:: What you are asked to do ::
Write out exactly the lines between the line containing "Click the Drill" and the end of the records, counting both ends, and leave out all pictures.

:: Records from a data source ::
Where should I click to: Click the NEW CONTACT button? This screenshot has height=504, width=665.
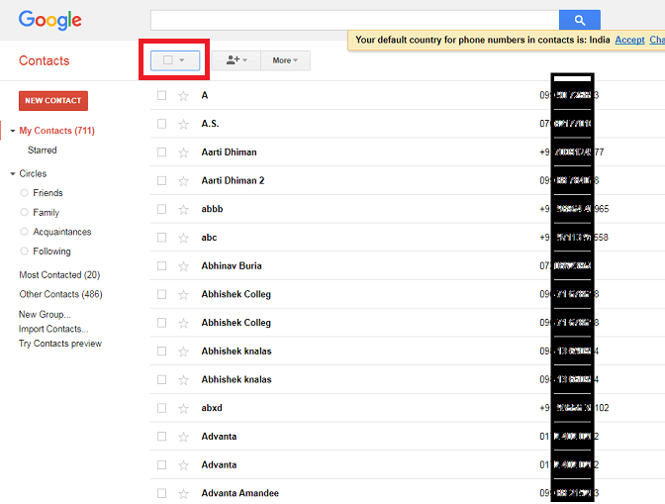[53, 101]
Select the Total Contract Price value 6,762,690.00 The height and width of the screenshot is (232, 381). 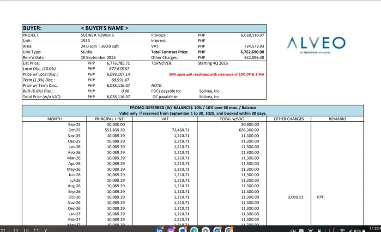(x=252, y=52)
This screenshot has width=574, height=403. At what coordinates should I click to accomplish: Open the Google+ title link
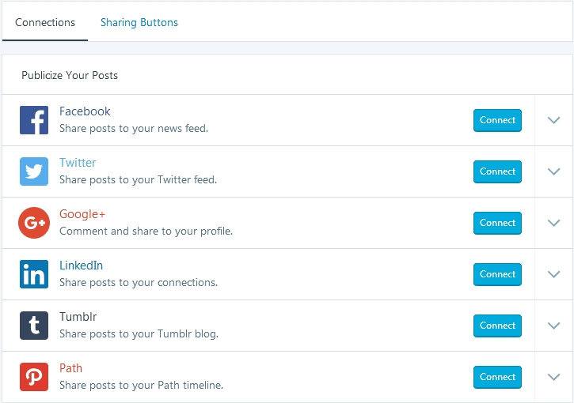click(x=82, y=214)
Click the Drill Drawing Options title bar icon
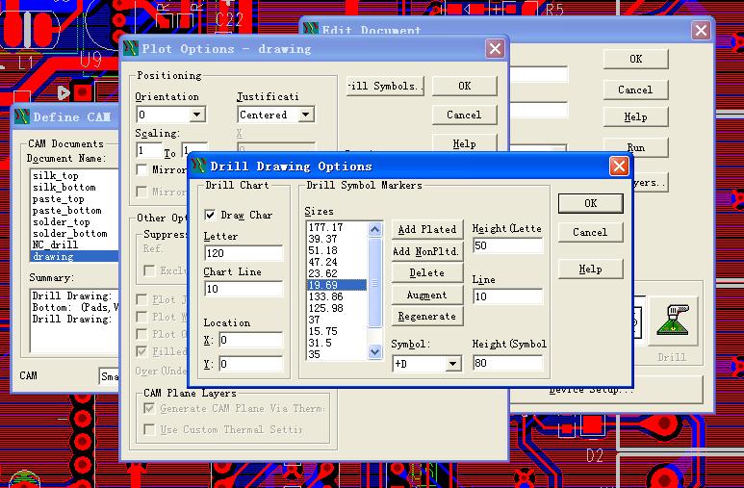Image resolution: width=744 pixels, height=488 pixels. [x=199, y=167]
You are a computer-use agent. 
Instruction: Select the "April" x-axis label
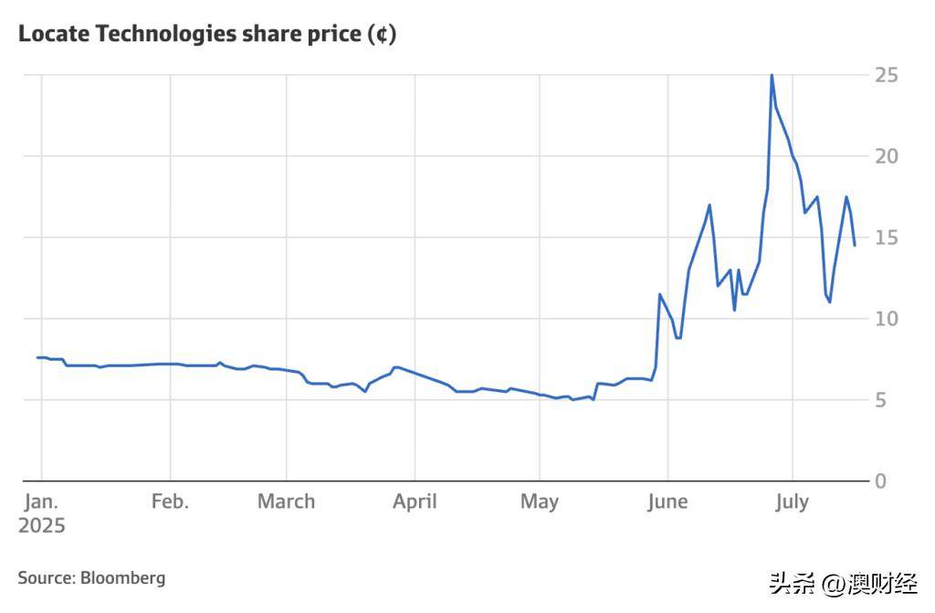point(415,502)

:: Worked solution ::
Click the Drill Drawing Options title bar icon
Image resolution: width=744 pixels, height=488 pixels. [x=199, y=167]
You are a computer-use agent. 
Instruction: Select the "April" x-axis label
point(415,502)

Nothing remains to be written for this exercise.